Start of Record set

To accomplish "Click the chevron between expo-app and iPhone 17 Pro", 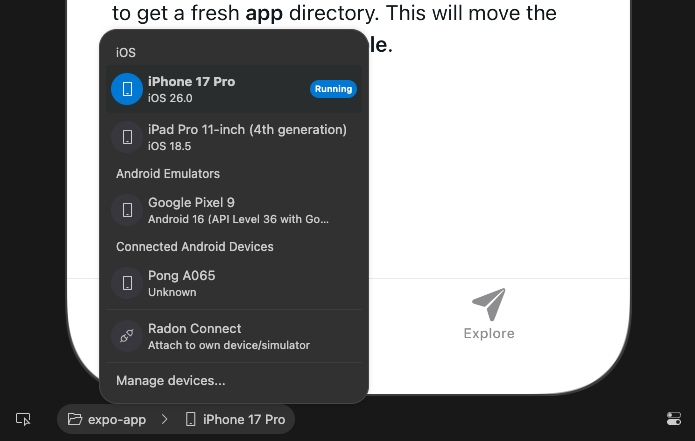I will tap(164, 419).
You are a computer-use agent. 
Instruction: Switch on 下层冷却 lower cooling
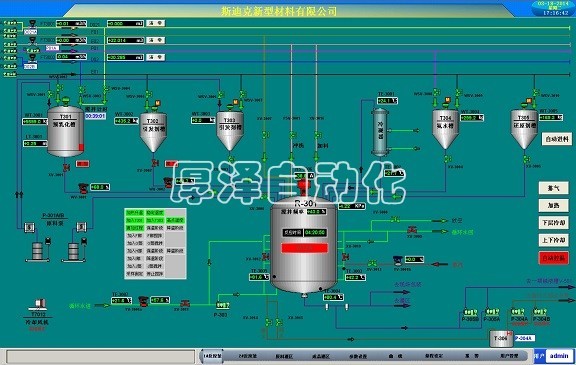click(x=554, y=223)
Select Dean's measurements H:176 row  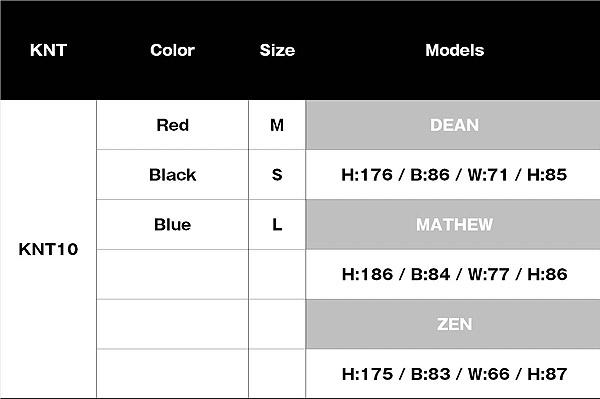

End of Record set

# [Exercise instructions]
Copy out the rows word for word, starting with the line that contains "You are a computer-use agent." and continuing through the end of the rows, including both of those lines. Leave the pictures out of your answer.

# [Answer for this exercise]
You are a computer-use agent. 
Instruction: Switch on 下层冷却 lower cooling
click(x=554, y=223)
Select Dean's measurements H:176 row  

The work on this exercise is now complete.